▶ SOURCE
* START *

A paper about parameter tuning

Discussion of chess software programming and technical issues.

Moderators: hgm, Rebel, chrisw

Gian-Carlo Pascutto
Posts: 1243
Joined: Sat Dec 13, 2008 7:00 pm

Re: A paper about parameter tuning

Post by Gian-Carlo Pascutto »

diep wrote: You can say whatever you want, but someone is paying big cash to a bunch of programmers past few years to get things improved and also manages to show up with real big LOW LATENCY SHARED MEMORY hardware, so called 'clusters', though none of all those programs can run on any cluster.

Toga, Sjeng, Rybka, Jonny to just name 4 of them.
What are you saying here, exactly?
nkg114mc
Posts: 74
Joined: Sat Dec 18, 2010 5:19 pm
Location: Tianjin, China
Full name: Chao M.

Re: A paper about parameter tuning

Post by nkg114mc »

Hi, guys:

I am quite interested in the method mentioned in this paper.
Does some one knows where can I download the engine Meep in that paper? Is it an open source one?

Thanks! :) ~
diep
Posts: 1822
Joined: Thu Mar 09, 2006 11:54 pm
Location: The Netherlands

Re: A paper about parameter tuning

Post by diep »

joelv wrote:
Aaron Becker wrote: I can't speak for the authors, but I think they're trying to prove that their technique is superior to the earlier TD techniques that they refer to as TD-Leaf and TD-Root, and I think they make a reasonable case. You say that you could use any learning technique to improve on random data, but those earlier TD techniques don't work well without a reasonable starting vector. Obviously improving a real top engine would be a better result, but rewriting the evaluation of an engine like Stockfish to be expressed as a weighted feature vector would be a lot of work on its own, and improving values that have been painstakingly hand-tuned is an awfully high bar to clear for a new technique.
That's pretty much spot on.

Yes, I am also curious to know whether this technique (or an adaptation of) could help a strong engine. It is something I would personally be interested in trying in the future...that said, I think it would be crazy to invest such a huge effort in a new technique, without first validating it with some self play / random weight experiments on a simple program.

* END *

▶ TASKS FOR THIS EXERCISE
#1 Which moderators does the thread about parameter tuning list?
#2 In the thread about parameter tuning, which engine from the paper does nkg114mc want to download?
#3 Extend the thread about parameter tuning, picking up right after its final sentence.

▶ DATA SHOWN
* START *

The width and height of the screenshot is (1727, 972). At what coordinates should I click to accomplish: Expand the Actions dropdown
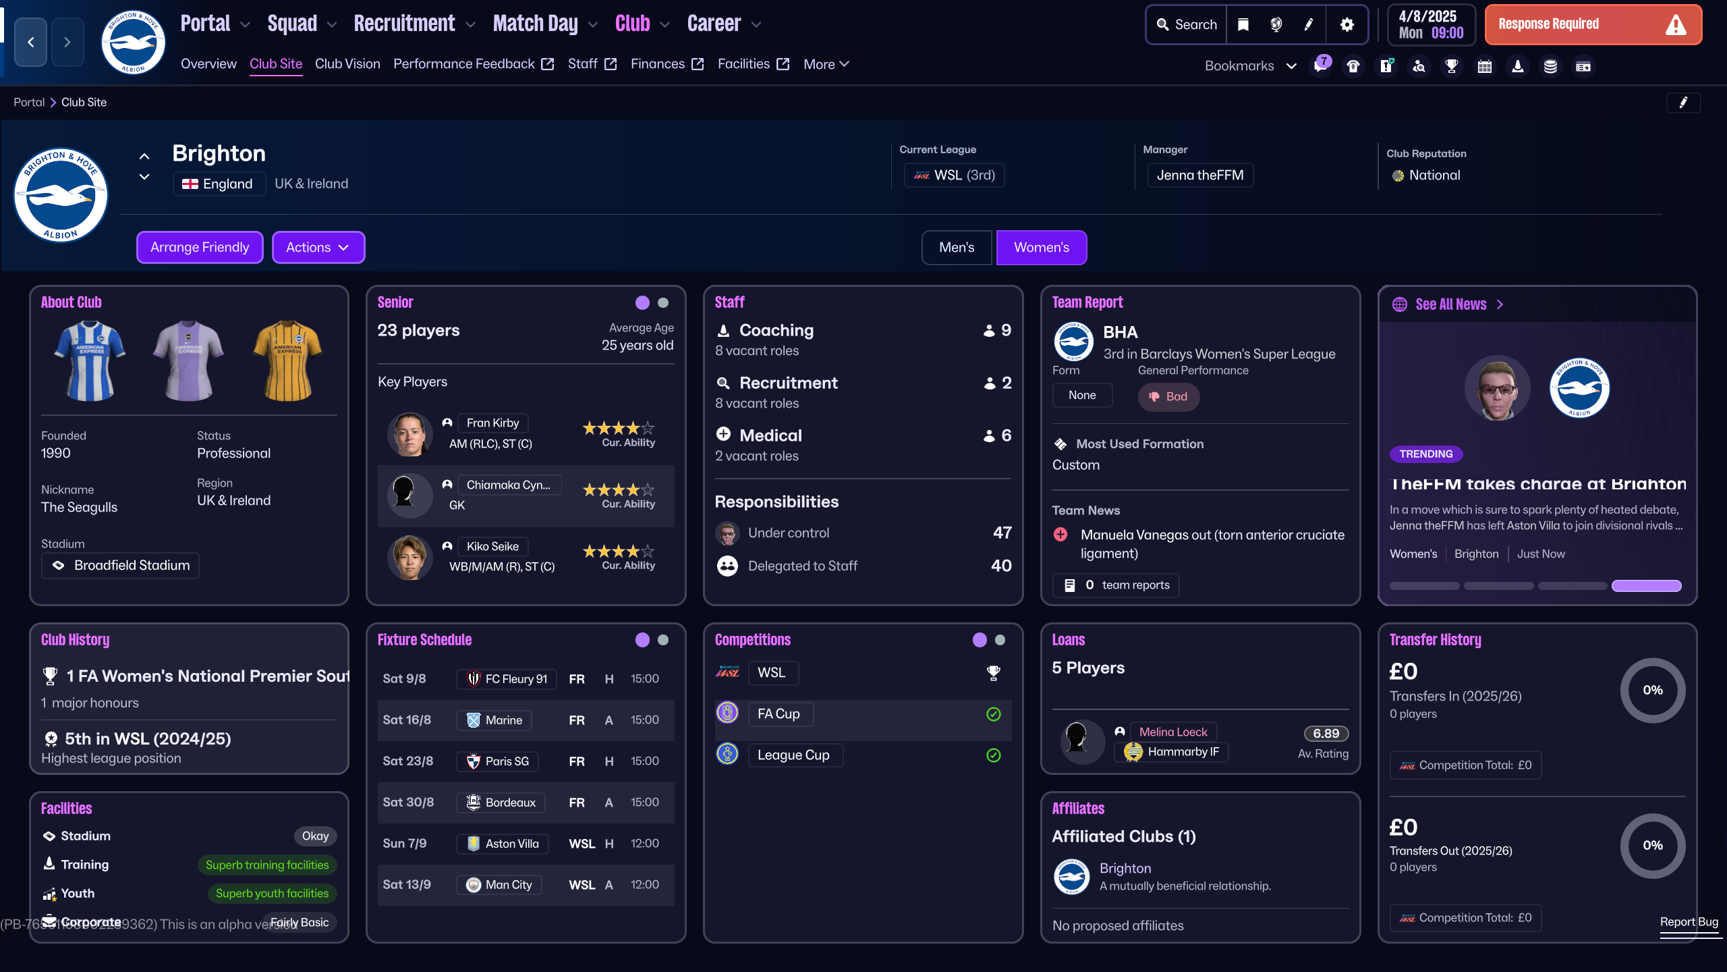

* END *

▶ RESULTS FOR THE EXERCISE
#1 hgm, Rebel, chrisw

#2 Meep

#3
Some more general comments (directed at the whole thread):

a) This paper looks at learning from self play, starting from random weights....and nothing more. So please try and understand it in this context, and don't get angry when it doesn't answer _your_ question.

b) I agree that the paper could have been improved by reporting the results of multiple learning runs. If I get a chance in the future, I will address this. For what it is worth, in my private testing (with different, and progressively more sophisticated sets of features), the TreeStrap method consistently outperformed TD-Leaf by similar margins.

c) Apologies if the paper is difficult to read. The mathematics is really not that much. If you can understand TD-Leaf, or an ANN, then you can easily understand this work. I might post a chess programmer friendly version on my website if there is sufficient interest, in the meantime, please email me if you have any questions.

d) Automatic evaluation improvement of strong Chess engines is an entire research topic in itself. It's different and more open ended than learning from scratch with self-play. And I dare say more difficult. e.g. You can try to use the information provided by strong engines in a number of different ways (build a score based training set, try to match moves, etc)... Or, as mentioned somewhere in this thread, you could look at methods that only tune a small number of parameters in isolation... Or you can use a cluster and some computation heavy technique like simulated annealing (with ELO as the objective function)... Take your pick, be creative, and enjoy the age of auto-tuning.
Hi Joel,

Nice to see a paper of you. What i wonder about is what is new in what you are doing when you compare it to the Deep Blue parameter tuningspaper.

Seems you just reinvented what they did do.

From what i understand TD Learning didn't start with random values but with everything initialized at 0.

So we can prove (the mathematical type proving) that even moving from 0 to random values already would give an eloincrease for TD Learning, that and another 1000 factors make TD learning of course not so interesting.

One example is that the improvement graph Knightcap gave to show that TD learning worked was flawed.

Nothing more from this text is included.